The Muslim-majority country of Jordan acknowledged Wednesday that it expelled foreign Christians for illegal preaching under what it claims was the guise of charity work.
The announcement is the first official acknowledgment that the government has clamped down on several foreign Christian preachers. Foreign Minister Nasser Judeh said Christians had come to Jordan under the "pretext of charitable and voluntary activities, but they had violated the law by undertaking preaching activities and were expelled," according to The Jerusalem Post.
Under Jordanian law, conversion from Islam to Christianity is not allowed in Muslim conservative Jordan and foreign missionary groups are banned from seeking converts, according to Agence France-Presse. But the government must sanction preaching and any religious activity, whether Christian or Muslim
In January, the Christian persecution watchdog group Compass Direct News reported that at least 27 expatriate Christian families and individuals were refused residence permits last year. The foreign Christians include Americans, Europeans, South Koreans, Egyptians, Sudanese and Iraqis.
But Jordan's lower house of parliament countered on Thursday what it called "false reports" that the government was increasing crackdown on expatriate Christians.
In a statement, the lower house said "Christians in Jordan are an integral part of the society," holding positions in parliament, the government and the armed forces and "living in peace and harmony with their Muslim brothers," according to AFP.

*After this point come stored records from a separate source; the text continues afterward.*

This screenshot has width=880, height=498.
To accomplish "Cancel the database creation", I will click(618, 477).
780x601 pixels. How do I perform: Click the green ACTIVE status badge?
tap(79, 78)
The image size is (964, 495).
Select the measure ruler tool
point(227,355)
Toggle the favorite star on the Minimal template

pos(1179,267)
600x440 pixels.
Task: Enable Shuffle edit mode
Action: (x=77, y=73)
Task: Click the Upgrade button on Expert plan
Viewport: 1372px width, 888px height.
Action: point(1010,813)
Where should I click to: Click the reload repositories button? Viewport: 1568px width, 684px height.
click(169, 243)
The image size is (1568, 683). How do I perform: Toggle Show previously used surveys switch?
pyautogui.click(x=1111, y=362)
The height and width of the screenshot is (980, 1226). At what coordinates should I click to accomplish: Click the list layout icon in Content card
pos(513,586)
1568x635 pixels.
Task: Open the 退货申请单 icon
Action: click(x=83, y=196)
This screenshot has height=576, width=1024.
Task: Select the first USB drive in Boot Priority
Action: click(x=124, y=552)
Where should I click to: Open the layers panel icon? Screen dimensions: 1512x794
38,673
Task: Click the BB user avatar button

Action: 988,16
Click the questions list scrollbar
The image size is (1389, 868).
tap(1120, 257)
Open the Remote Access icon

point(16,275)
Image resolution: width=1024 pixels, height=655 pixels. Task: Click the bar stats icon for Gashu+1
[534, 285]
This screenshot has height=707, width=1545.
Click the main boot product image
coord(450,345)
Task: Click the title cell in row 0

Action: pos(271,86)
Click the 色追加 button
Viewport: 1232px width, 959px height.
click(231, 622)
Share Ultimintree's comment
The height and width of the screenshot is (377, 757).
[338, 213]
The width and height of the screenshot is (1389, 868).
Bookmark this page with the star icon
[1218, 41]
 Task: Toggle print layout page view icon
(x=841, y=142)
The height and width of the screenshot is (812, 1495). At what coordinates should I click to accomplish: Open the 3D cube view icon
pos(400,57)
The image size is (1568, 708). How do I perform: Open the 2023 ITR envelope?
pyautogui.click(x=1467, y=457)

Foreign Minister Judeh highlighted that the Council of Churches, the highest Christian body in Jordan, had "made it clear that Christians in Jordan lived in peace and security with their Muslim brethren and that the Jordanian constitution guaranteed the rights of all Jordanians regardless of their religion and sect," according to The Earth Times.
The Council issued a statement last week denouncing some unspecified missionary groups that presented themselves as charitable organizations and refuting allegations that the government was cracking down on foreign Christians in the country.
"It is puzzling that certain small groups with a few hundred members and which are foreign to Christians in Jordan and to the history of Muslim-Christian relations, permit themselves to speak in the name of Christians and act as protectors of Christianity as if it were in danger," the Council said, according to The Earth Times.
Jordan is 92 percent Sunni Muslim, six percent Christian, and two percent other religions.